Сердито покосившись на неё, Мелок молча повернулся и полез на свою полочку.

— Обиделся! — шепнула Ручке тётушка Тряпка.

— Ничего. Пусть не хвастает!

— И... и... и всё-таки нехорошо получилось, — пробормотал дядюшка Глобус. — Не надо ссориться! — Он подошёл к доске и окликнул Мелка: — По... послушайте! Че... чем дуться, нарисовали бы что-нибудь да пригласили нас в путешествие.

— А я как раз и собираюсь это сделать, — спокойно ответил Мелок.

— Да... далеко ли мы отправимся, позвольте спросить?

— Нет, не очень. Через бурые горы, белые скалы, за тридевять земель, в тридесятое царство — огненное государство.

— Это что ж, сказка такая? — обрадованно спросила тётушка Тряпка. — Ох, и люблю я сказки!

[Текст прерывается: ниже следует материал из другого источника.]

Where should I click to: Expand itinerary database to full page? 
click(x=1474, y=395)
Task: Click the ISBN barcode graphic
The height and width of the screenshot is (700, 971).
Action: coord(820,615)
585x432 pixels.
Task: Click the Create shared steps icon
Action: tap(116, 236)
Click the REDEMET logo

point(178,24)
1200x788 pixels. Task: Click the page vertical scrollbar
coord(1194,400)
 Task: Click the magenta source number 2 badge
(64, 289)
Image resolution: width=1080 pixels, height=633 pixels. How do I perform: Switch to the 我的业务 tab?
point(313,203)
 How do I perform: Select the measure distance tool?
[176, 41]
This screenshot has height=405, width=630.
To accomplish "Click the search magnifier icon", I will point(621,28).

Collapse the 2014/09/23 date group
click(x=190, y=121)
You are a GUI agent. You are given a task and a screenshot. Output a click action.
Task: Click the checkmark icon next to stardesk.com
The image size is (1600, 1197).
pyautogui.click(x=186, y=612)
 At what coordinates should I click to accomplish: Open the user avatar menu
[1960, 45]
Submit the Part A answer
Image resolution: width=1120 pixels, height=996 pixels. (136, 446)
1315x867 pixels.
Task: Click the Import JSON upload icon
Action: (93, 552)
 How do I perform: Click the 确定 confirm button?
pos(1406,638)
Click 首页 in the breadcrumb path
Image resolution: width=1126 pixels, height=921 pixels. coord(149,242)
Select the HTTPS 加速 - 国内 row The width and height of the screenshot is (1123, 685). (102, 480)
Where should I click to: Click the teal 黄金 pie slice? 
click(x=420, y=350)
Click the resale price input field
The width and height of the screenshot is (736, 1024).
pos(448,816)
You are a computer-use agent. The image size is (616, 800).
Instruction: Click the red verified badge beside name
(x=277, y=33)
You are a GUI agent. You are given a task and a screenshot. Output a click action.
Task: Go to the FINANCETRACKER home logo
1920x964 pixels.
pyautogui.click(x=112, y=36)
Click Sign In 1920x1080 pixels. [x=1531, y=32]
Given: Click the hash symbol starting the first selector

— Да он же шутит! — усмехнулась Ручка.

— Ни чуточки, — отозвался Мелок, вычерчивая на доске какие-то башни и купола. — Мы отправимся на самую чудесную чудо-кухню, которая день и ночь варит обед для железных великанов.

Между тем на рисунке возле башен показались странные переплетения огромных труб, какие-то решётчатые мосты. С каждой секундой на чёрной поверхности появлялись всё новые белые линии, полосы, полоски и чёрточки. Наконец их стало так много, что у приятелей зарябило в глазах, а картина сделалась совсем уж непонятной.

— Н... не очень-то похоже на сказку, — заметил дядюшка Глобус.

— Зато интереснее. — Мелок слез с полочки и, отряхнувшись, предложил тётушке Тряпке стереть всё лишнее.

Как только Тряпка принялась за дело, в классе сделалось ещё темнее. Откуда-то повеяло дымком.

Постепенно белые линии стали тускнеть. Доска засветилась слабым розовым светом, на фоне которого отчётливо проступали причудливые силуэты каких-то сооружений.